*** Opening of Source text ***

The premises of the station are rented by the owner, and numerous retail boutiques have been arranged on the outside under the station's terrace, as well as inside the building. The building of the bus station "Sairan" during the years of being in private ownership was practically not repaired and did not undergo maintenance, despite the numerous passenger turnover and the available profit received from the owners of buses and tenants using the station. In 2004 a 3-story building for the station administration was built by the station's owner on the territory of the bus station. The station area from the northern side adjacent to Tole Bi Street was largely built up, there was a gas station, a car wash, pavilions for the sale of food.

In 2018, despite the legal prohibition to interfere in the activities of private businesses, the akimat of the city demanded the demolition of all boutiques selling food products attached to the outside of the bus station, possibly due to an attempt to redirect customers and passengers to the large Magnum store located on the opposite side. At the same time, the akimat forcibly demolished at the expense of the budget public service facilities near the bus stop adjacent to Tolebi Street, the owner of which had all the documents of title.

In 2018, the Department of Architecture and Urban Planning of Almaty presented a reconstruction project for the bus station. On the territory of the bus station, transport logistics will be revised, the station square and the pedestrian zone will be expanded, the demolition of illegal buildings, including a car wash, is envisaged. Fountains, parking lots, green areas and playgrounds will be located on the adjacent territory. The main goal of a reconstruction project is to restore the original appearance of the station.

== Transport accessibility ==
There are numerous public transport routes: bus, trolleybus, streetcar (until October 2015) near the bus station, which can be used to get to the bus station from anywhere in the city.

*** Close of Source text ***
*** Opening of Data shown ***

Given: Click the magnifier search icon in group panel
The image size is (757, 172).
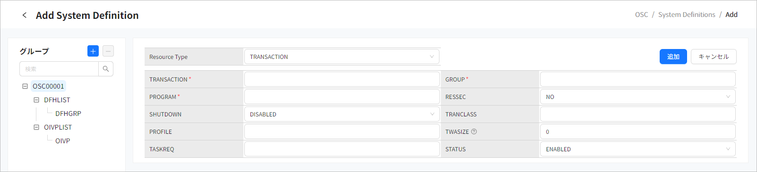Looking at the screenshot, I should [106, 69].
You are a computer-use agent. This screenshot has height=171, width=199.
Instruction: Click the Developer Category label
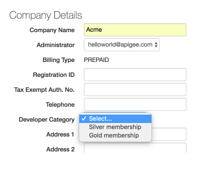tap(47, 120)
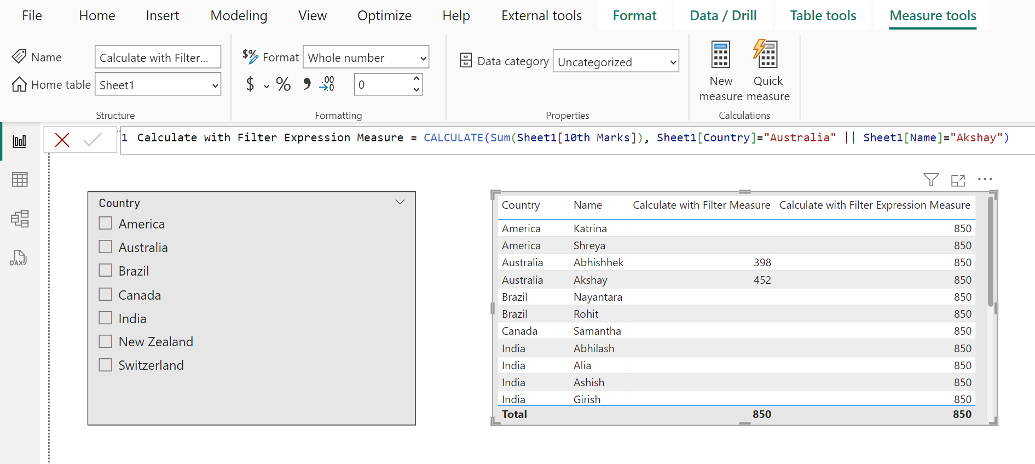The height and width of the screenshot is (464, 1035).
Task: Apply percentage format to measure
Action: pyautogui.click(x=283, y=84)
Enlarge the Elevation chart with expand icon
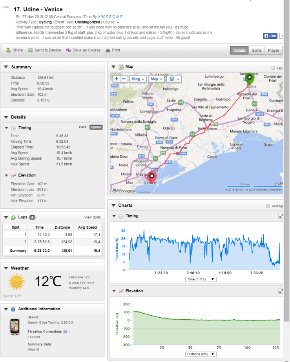 point(281,291)
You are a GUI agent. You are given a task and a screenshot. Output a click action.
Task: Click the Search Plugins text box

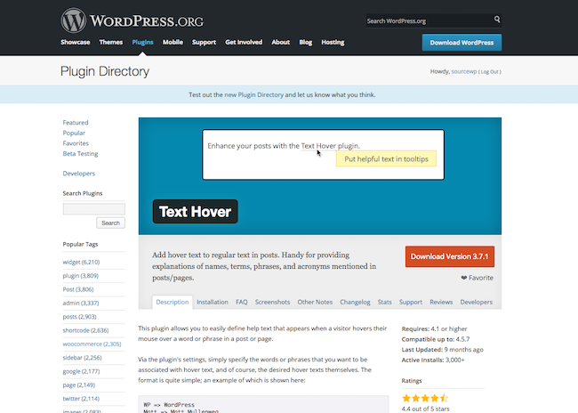(93, 208)

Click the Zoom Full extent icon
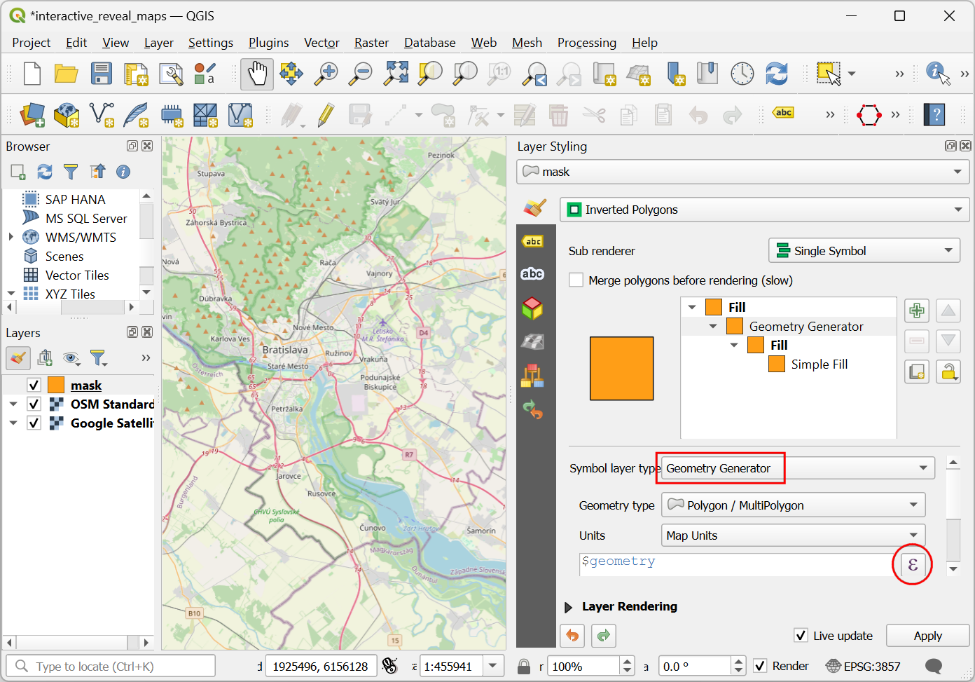click(x=396, y=74)
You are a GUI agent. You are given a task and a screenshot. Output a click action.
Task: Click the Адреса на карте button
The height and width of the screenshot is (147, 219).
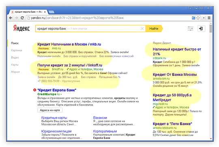tap(50, 110)
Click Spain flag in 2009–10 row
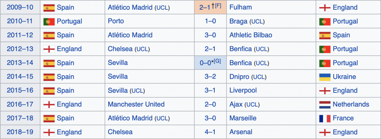The width and height of the screenshot is (381, 139). point(49,8)
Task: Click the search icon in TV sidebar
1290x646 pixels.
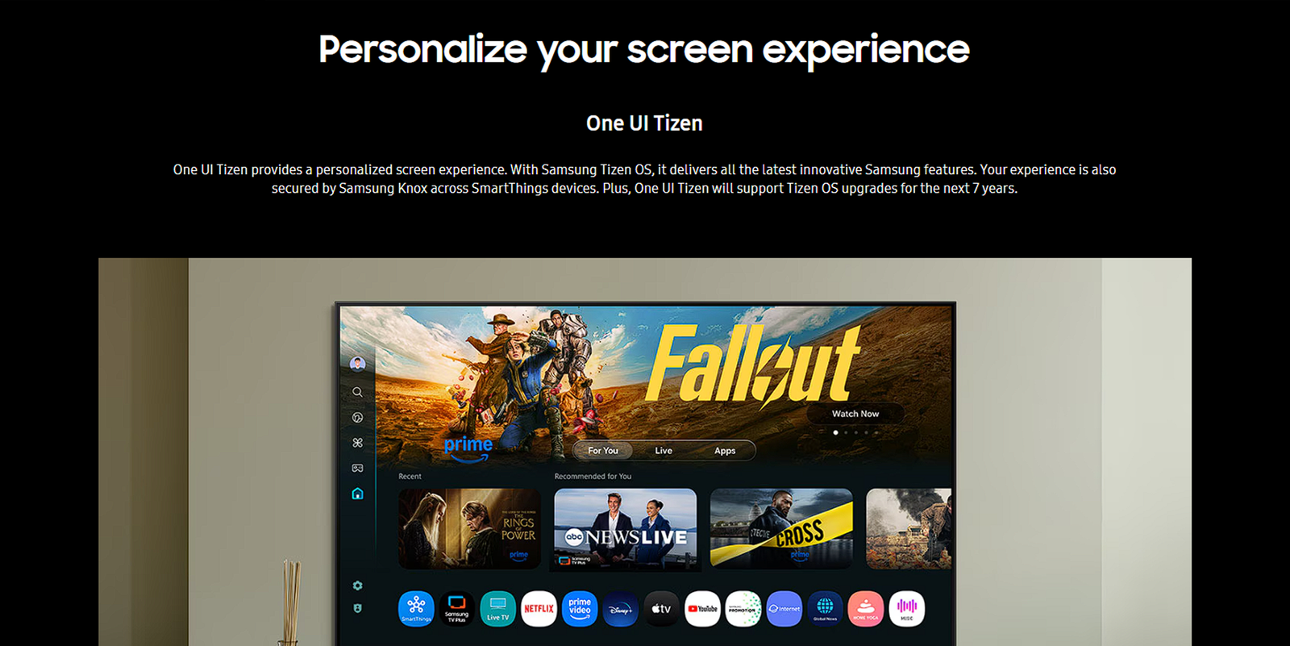Action: 357,392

*** Close of Data shown ***

- [Task list]
(1) Extract from the Sairan bus station text the passage starting with "In 2018, despite" and going on through "documents of title.".
(2) Answer these questions using the Sairan bus station text.
(a) In what year did the station's owner build a 3-story building for the station administration?
(b) What large store does the text say is located on the opposite side?
(c) Until when did the streetcar serve the area near the bus station?
The entries have no connection to the Sairan bus station text.

- [Results for each task]
(1)
In 2018, despite the legal prohibition to interfere in the activities of private businesses, the akimat of the city demanded the demolition of all boutiques selling food products attached to the outside of the bus station, possibly due to an attempt to redirect customers and passengers to the large Magnum store located on the opposite side. At the same time, the akimat forcibly demolished at the expense of the budget public service facilities near the bus stop adjacent to Tolebi Street, the owner of which had all the documents of title.

(2)
(a) 2004
(b) Magnum
(c) October 2015